Le forze di sicurezza filippine hanno attivato una massiccia caccia all'uomo alla ricerca di Rolando Del Torchio, il ristoratore italiano ex missionario sequestrato mercoledì a Dipolog, nella provincia di Zamboanga del Norte. L'uomo è stato rapito nel proprio ristorante da almeno 6 uomini armati, costretto a salire su un minivan che poi si è diretto a gran velocità verso Manukan, a una cinquantina di chilometri di distanza; e proprio nella città costiera il gruppo è stato avvistato mentre saliva su due barche a motore che, con la copertura delle tenebre, si sono allontanate in mare aperto. Il commissario, Rabie Hachuela, ha riferito che le telecamere di sicurezza -le quali hanno catturato le immagini di qualcuno dei sequestratori- potrebbero fornire qualche traccia alle autorità che stanno cercando di identificarli.
Nel frattempo elicotteri militari, motovedette della Marina e dell'esercito e forze di polizia sono stati dispiegati lungo le costa della penisola, e anche nella provincia di Sulu, per setacciare le zone dove si nascondono i miliziani di Abu Sayyaf, un gruppo islamista separatista legato ad al-Qaeda e accusato di molti attentati e sequestri. Secondo gli inquirenti le due imbarcazioni, costeggiata la penisola di Zamboanga, si sono poi dirette verso l'isola di Jolo, nel sud-ovest dell'arcipelago, a circa 400km di distanza, principale roccaforte degli uomini di Abu Sayyaf. Il gruppo negli ultimi anni ha aumentato le azioni sequestro e le decapitazioni dei turisti stranieri e dei missionari cristiani e filippini.
Pime: probabile che la causa non sia politica, ma economica
Il rapimento di Rolando Del Torchio è «più probabile» che sia opera di «gruppi in cerca di riscatto» che non di miliziani islamisti. Ne è convinto padre Giovanni Re, superiore regionale del Pontificio Istituto Missioni Estere (Pime) nelle Filippine.
Il sequestro «non è necessariamente da inserire nel contesto dei conflitti fra i gruppi separatisti islamici di Mindanao e il governo», ha osservato. «Non si può dire che sia stato fatto per boicottare o per mettere in crisi gli accordi raggiunti. Anche perché a Dipolog (la località del rapimento) non ci sono conflitti tra cristiani e musulmani.
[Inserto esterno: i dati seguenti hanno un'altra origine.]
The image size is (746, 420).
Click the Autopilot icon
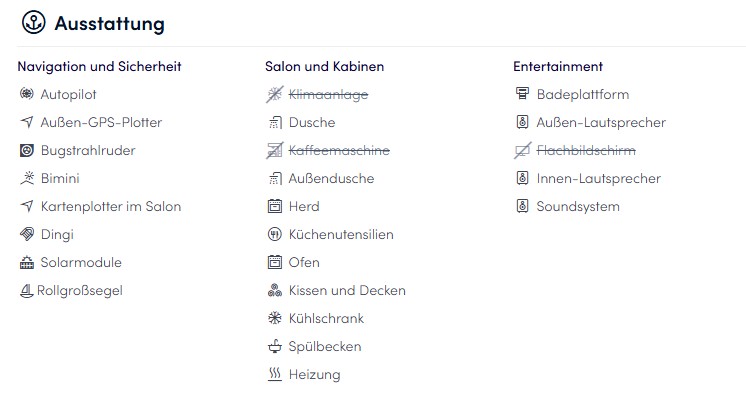click(x=27, y=95)
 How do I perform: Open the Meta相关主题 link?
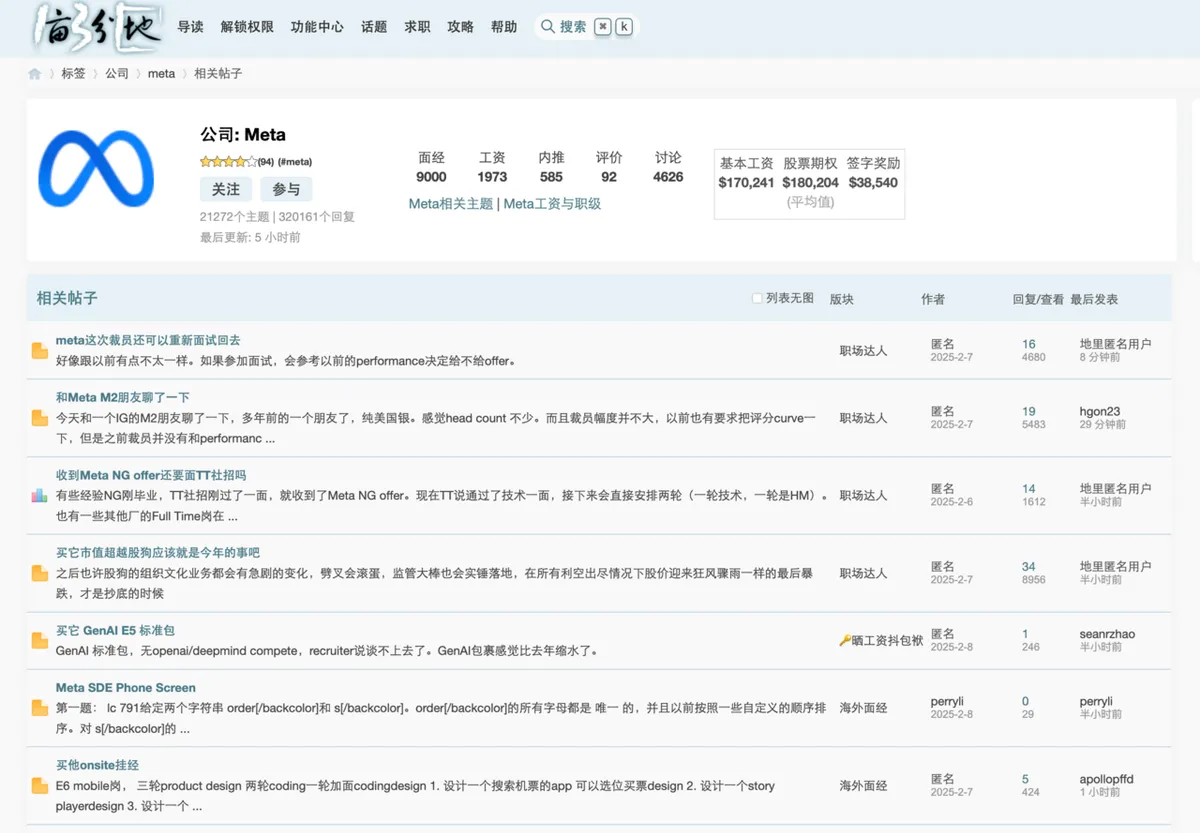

È più probabile che la ragione non sia politica, ma economica, di ricerca del riscatto».
Secondo padre Re, nell'area «ci sono parecchi rapimenti di filippini, anche di gente non ricca (insegnanti, piccoli negozianti); e succede di frequente che, quando si avvicinano le elezioni [le prossime saranno nel 2016, ndr], aumentano gli atti di questo tipo. Qualcuno dice che siano compiuti anche per finanziare le campagne elettorali, ma bisognerebbe verificare». Mindanao è «una zona molto delicata, soprattutto in certe zone e in certi momenti. Cerchiamo di prendere tutte le precauzioni possibili per evitare episodi del genere», ha continuato il sacerdote, «ma, come dimostra questo caso, possono accadere anche in luoghi non pericolosi».